Presenter Bio: Dr. Jay Lee is Ohio Eminent Scholar, L.W. Scott Alter Chair Professor, and Distinguished University Professor at the University of Cincinnati and is founding director of National Science Foundation (NSF) Industry/University Cooperative Research Center (I/UCRC) on Intelligent Maintenance Systems (IMS) which is a multi-campus NSF Industry/University Cooperative Research Center which consists of the University of Cincinnati (lead institution), the University of Michigan, Missouri University of S&T, and the University of Texas-Austin. Since its inception in 2001, the Center has been supported by over 80 global companies. His current research focuses on intelligent prognostics and predictive analytics. He has authored/co-authored numerous highly influential articles and technical papers in the areas of machinery monitoring and prognostics, E-manufacturing, and intelligent maintenance systems. He has over 20 patents and trademarks. He is a Fellow of ASME, SME, as well as a founding fellow of International Society of Engineering Asset Management (ISEAM).

 

Tutorial Title: Electronics PHM

Dr. Jose Celaya, Research Scientist, SGT Inc. at the Prognostics Center of Excellence, NASA Ames Research Center, USA, and

Dr. Abhinav Saxena, Research Scientist, SGT Inc., at the Prognostics Center of Excellence, NASA Ames Research Center, USA

Abstract: The focus of this tutorial is on the area of prognostics of electronic systems. An overview of the state of the art will be presented. A review of the most common methods based on the data-driven prognostics approach will be presented. Special attention will be given to model-based prognostics methods for electronic components like power transistors and filter capacitors. This will include modeling of the degradation processes and how to make use of such models in order to assess the condition-based state of health and to predict remaining useful life. A discussion on how these model-based approaches relate to the electronics reliability tools will be presented making emphasis on difference and similarities but with the main objective of conveying how such approaches complement each other.
Presenter Bio: José R. Celaya is a senior research scientist with SGT Inc. at the Prognostics Center of Excellence, NASA Ames Research Center. He received a Ph.D. degree in Decision Sciences and Engineering Systems in 2008, a M. E. degree in Operations Research and Statistics in 2008, a M. S. degree in Electrical Engineering in 2003, all from Rensselaer Polytechnic Institute, Troy New York; and a B. S. in Cybernetics Engineering in 2001 from CETYS University, México.

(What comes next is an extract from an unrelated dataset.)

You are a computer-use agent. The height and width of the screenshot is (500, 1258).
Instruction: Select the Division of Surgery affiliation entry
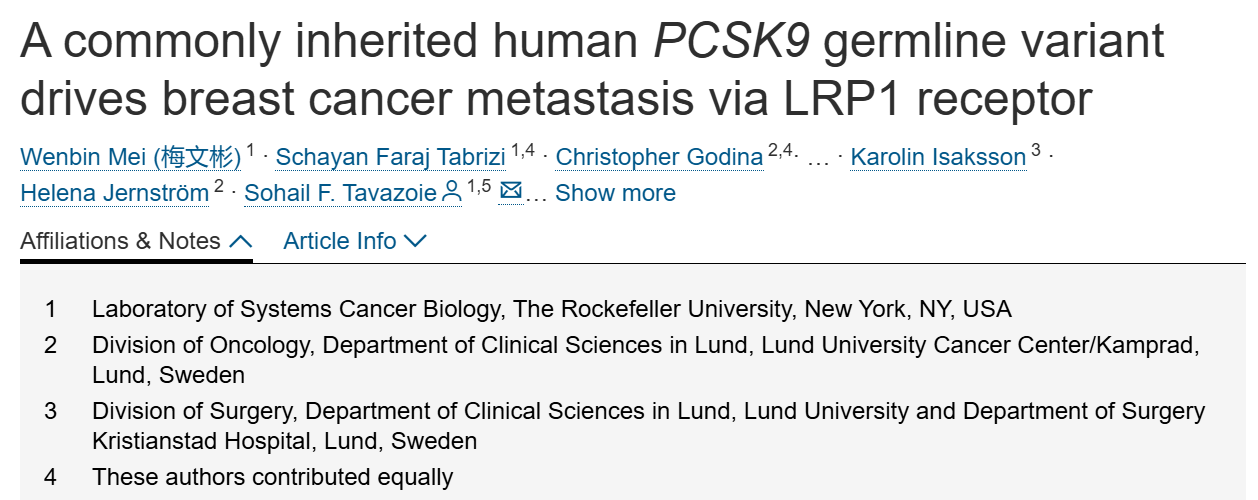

Abhinav Saxena is a senior research scientist with SGT Inc. at the Prognostics Center of Excellence NASA Ames Research Center, Moffett Field, CA. His research involves developing prognostic algorithms and methodologies to standardize prognostics that include performance evaluation and requirement specification for prognostics of engineering systems. He has been involved in PHM research for the last seven years and has published several papers on these topics. He is a PhD in Electrical and Computer Engineering from Georgia Institute of Technology, Atlanta. He earned his B.Tech. in 2001 from Indian Institute of Technology (IIT) Delhi, and a Masters Degree from Georgia Tech in 2003.